> _What to work on_
1. Decide whether each statement below agrees with the language-agent deception README that follows. For each, answer yes or no and quote the words from the README that decide it.
(a) Weights and biases is used to view results.
(b) For RL, the corrupted judge belongs in the configs folder.
(c) For evaluation, the training technique must be either "SFT" or "RL".
2. According to the language-agent deception README below, which folder contains a copy of the accelerate and deepspeed configurations?
3. Pick up the language-agent deception README below from its last line and continue writing it.

> _Source text_
/llm-rlaif-deception

Primary LanguageJupyter NotebookMIT LicenseMIT

Tall Tales at Different Scales: Evaluating Scaling Trends for Deception in Language Agents

Code supporting the paper [HERE].

[ABSTRACT]

Quickstart

We use weights and biases to view results and store models.

  1. Install dependencies, following the below instructions, or using your own dependency manager
  2. Generate data using make data.
  3. Judges can be trained using the train_judge_for_multirc notebook. For RL, the corrupted judge should be stored in models/corrupted_judge.
  4. Run RL experiments by python rl_finetuning.py --model MODEL --poisoning POISONING. See the file for a list of valid models and poisoning values. For larger models and multi-gpu training, you will want to use huggingface accelerate (starting the script with accelerate launch). A copy of our accelerate and deepspeed configurations can be found in the configs folder. Warmed up models can be created with the warmup_for_multirc notebook.
  5. Run SFT experiments using python src/auto/train_sft_mrc_models.py --model_names MODEL_NAMES wherew MODEL_NAMES is a comma separated list of names.
  6. Models can be evaluated using python evaluate_poisoned_mrc_models.py --type MODEL_TYPE --directory DIRECTORY_OF_FINETUNED_MODELS --training-technique TECHNIQUE, where technique should be either "SFT" or "RL". Optionally, --with-few-shot can be set to True to evaluate the model with few shot prompts.

Project Organization

├── data
│   ├── external       <- Data from third party sources.
│   ├── gpt-filtered   <- Data filtered by LMs for quality.
│   ├── processed      <- The final, canonical data sets for modeling.
│   ├── raw            <- The original, immutable data dump.
│   └── results        <- Raw data from experiment results.
│
├── models             <- Trained and serialized models, model predictions, or model summaries.
│
├── notebooks          <- Jupyter notebooks. Naming convention is a number (for ordering),
│                         the creator's initials, and a short `-` delimited description, e.g.

> _Data block_
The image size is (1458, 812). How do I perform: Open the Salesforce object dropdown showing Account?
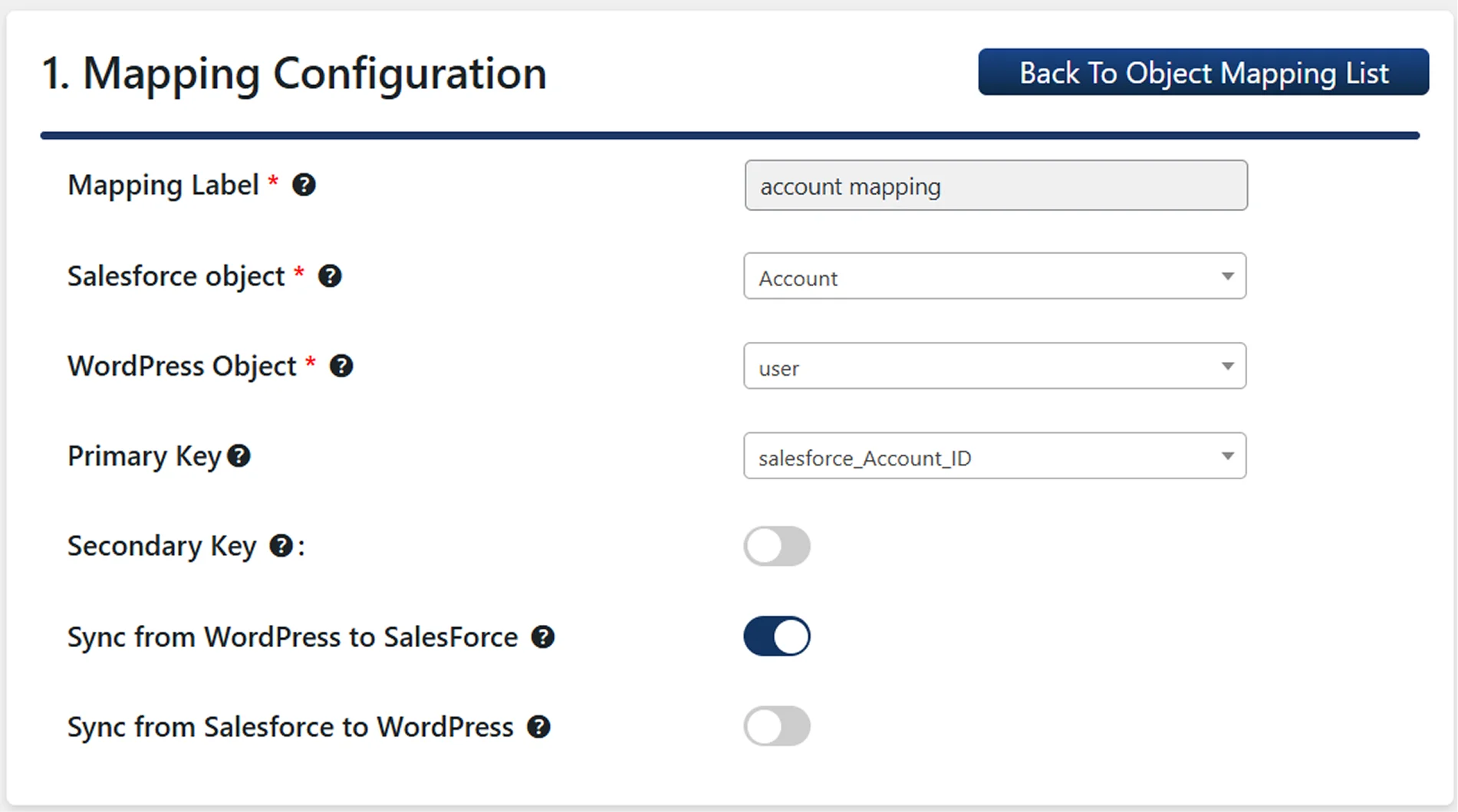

> _Task answers_
1.
(a) Yes: "We use weights and biases to view results and store models."
(b) No: "For RL, the corrupted judge should be stored in models/corrupted_judge."
(c) Yes: "technique should be either "SFT" or "RL""

2. The configs folder.

3.
│                         `1.0-jqp-initial-data-exploration`.
│
├── setup.py           <- Makes project pip installable (pip install -e .) so src can be imported.
├── test_environment.py<- For now checks your version of python.
│
└── src
│   ├── auto           <- Scripts to automatically run multiple
│   │
│   ├── data           <- Scripts to download or generate data.
│   │
│   └── models         <- Scripts to train models and then use trained models to make
│                         predictions.
│
├── LICENSE
├── Makefile           <- Makefile with commands like `make requirements`, `make data` or `make train`.
│
├── Pipfile            <- Package dependencies used by pipenv.
├── Pipfile.lock       <- Dependency versions and hashes (similar to requirements.txt).
│
└── README.md          <- The top-level README for developers using this project.

Installing dependencies

We support pipenv with python 3.8.

  1. Create the environment using make create_environment.
  2. Activate the environment using pipenv shell
  3. Install dependencies using make requirements.

Pipfile and Pipfile.lock contain the list of dependencies

Formatting

This project uses black and isort.

To reformat all code in the repo run make format.

Project based on the cookiecutter data science project template.